Despite being 46 percent more expensive than the Galaxy S III, Apple's latest iPhone 5 shed 11.2 percent of its value compared to 13.7 percent for the Samsung smartphone.
Interestingly, the highest performing handset in the focused study was the iPhone 4S, which managed to lose only 7 percent of its value over the two month period. Coming in second was the iPhone 4, which lost 8.8 percent, followed by the iPhone 5. Median iPhone 4S pricing wen from $349 in March to $312 in May, while the iPhone 5 fell to $465 from $535 over the same period.
Samsung's Galaxy S III and Galaxy Note II were the biggest losers, dropping 13.7 percent and 15 percent, respectively. Median pricing for the S III fell to $320 from $360 over the eight weeks, and the Note II moved from $550 ro $444.

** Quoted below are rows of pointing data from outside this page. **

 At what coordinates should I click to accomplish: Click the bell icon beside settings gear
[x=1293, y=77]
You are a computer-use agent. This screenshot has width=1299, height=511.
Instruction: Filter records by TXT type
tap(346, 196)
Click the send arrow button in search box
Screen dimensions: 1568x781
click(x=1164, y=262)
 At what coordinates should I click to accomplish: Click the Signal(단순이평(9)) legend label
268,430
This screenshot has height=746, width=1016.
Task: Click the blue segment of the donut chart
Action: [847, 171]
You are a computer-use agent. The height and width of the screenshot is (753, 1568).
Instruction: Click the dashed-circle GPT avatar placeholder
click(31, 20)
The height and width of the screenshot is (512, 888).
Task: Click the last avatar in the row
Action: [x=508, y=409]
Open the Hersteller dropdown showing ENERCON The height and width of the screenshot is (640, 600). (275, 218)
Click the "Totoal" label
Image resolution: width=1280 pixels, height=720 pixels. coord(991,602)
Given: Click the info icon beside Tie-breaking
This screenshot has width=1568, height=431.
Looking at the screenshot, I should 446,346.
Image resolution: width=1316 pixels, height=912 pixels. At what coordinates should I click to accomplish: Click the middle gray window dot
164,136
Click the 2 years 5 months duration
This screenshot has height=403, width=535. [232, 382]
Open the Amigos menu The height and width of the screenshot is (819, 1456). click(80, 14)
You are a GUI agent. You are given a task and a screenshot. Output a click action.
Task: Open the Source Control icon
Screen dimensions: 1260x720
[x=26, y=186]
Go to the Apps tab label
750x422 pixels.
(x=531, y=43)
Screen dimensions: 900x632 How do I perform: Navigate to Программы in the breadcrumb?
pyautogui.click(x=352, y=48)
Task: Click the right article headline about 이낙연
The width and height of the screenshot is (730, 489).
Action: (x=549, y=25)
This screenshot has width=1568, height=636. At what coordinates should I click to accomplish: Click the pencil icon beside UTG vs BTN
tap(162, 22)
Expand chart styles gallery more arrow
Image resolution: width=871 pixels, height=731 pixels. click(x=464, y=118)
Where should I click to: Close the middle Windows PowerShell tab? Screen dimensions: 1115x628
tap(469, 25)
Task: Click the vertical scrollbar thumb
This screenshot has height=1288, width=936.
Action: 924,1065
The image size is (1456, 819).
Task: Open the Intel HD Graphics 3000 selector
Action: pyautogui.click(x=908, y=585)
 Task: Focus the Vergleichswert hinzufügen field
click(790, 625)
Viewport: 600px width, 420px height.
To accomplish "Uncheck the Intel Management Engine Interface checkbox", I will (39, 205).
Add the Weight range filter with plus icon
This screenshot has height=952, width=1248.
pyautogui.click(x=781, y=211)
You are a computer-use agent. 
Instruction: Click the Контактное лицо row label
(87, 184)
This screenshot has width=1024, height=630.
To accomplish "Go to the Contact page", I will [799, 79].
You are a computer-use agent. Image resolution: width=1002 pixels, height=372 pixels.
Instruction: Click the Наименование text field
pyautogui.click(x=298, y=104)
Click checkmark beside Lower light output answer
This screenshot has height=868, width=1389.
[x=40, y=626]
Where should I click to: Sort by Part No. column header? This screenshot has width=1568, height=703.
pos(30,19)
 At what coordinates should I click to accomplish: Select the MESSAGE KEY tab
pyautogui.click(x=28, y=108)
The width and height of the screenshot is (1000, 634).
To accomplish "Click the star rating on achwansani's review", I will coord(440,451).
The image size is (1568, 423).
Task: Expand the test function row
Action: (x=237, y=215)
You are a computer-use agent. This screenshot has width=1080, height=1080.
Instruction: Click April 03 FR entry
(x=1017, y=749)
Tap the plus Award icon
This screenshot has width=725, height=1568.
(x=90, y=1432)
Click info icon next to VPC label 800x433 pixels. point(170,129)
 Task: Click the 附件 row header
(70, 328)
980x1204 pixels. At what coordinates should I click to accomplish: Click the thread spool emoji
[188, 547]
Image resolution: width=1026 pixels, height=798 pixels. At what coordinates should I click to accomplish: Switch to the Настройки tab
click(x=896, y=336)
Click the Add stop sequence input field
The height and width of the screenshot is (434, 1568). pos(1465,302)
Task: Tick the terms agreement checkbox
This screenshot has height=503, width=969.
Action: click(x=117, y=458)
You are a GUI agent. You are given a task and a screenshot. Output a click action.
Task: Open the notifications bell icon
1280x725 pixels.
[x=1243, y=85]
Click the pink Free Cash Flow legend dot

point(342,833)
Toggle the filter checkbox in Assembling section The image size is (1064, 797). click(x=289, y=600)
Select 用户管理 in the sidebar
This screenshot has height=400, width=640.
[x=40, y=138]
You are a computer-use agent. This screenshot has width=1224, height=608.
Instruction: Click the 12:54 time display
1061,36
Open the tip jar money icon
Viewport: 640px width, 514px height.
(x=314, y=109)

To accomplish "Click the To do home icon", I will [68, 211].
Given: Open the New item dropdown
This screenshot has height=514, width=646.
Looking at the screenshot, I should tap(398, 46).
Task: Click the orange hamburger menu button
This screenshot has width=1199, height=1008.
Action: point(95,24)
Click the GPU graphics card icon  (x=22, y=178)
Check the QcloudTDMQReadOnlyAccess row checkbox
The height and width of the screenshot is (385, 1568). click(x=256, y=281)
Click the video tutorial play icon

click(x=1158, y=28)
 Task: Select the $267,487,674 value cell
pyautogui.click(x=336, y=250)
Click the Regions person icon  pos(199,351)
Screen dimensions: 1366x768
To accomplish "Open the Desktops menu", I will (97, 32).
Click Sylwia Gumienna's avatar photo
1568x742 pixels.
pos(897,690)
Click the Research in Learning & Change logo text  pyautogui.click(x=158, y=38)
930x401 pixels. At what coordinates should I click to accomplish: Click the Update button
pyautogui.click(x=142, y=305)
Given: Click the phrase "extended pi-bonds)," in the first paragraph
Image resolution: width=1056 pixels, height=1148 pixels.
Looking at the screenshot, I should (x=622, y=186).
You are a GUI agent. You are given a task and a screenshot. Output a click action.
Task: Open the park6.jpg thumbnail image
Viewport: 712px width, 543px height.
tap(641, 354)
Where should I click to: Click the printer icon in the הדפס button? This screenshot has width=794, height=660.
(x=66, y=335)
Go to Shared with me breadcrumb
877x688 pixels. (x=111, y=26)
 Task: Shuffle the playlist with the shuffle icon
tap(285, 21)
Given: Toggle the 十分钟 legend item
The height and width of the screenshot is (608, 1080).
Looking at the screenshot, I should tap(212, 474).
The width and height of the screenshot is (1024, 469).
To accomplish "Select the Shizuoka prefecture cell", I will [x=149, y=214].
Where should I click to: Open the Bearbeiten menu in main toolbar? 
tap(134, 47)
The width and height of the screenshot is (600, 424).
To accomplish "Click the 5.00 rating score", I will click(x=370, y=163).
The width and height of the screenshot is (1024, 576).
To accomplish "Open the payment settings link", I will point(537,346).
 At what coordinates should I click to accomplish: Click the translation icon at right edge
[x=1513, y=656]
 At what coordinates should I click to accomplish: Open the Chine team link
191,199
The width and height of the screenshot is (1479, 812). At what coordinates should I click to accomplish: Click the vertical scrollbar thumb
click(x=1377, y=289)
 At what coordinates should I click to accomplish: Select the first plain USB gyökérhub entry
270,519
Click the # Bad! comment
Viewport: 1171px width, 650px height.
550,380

As noted in the report, decreased auction pricing for the iPhone would suggest existing owners are expecting a new version, and are flooding the market by selling off their handsets in preparation of a next-gen model. A dip in value could also point to a shift in preference toward the Galaxy lineup.
While a spike in sales has yet to be seen, resale prices are expected to drop as Apple's usual fall iPhone refresh cycle approaches.
"We believe that the iPhone aftermarket price should continue to decrease as we approach an iPhone 5S launch which we expect at the end of the month of September," Munster said.
As for the study's methodology, Piper Jaffray monitored eBay auction prices since March 15, taking weekly looks at the last 50 phones sold to determine a "fair value" for each device.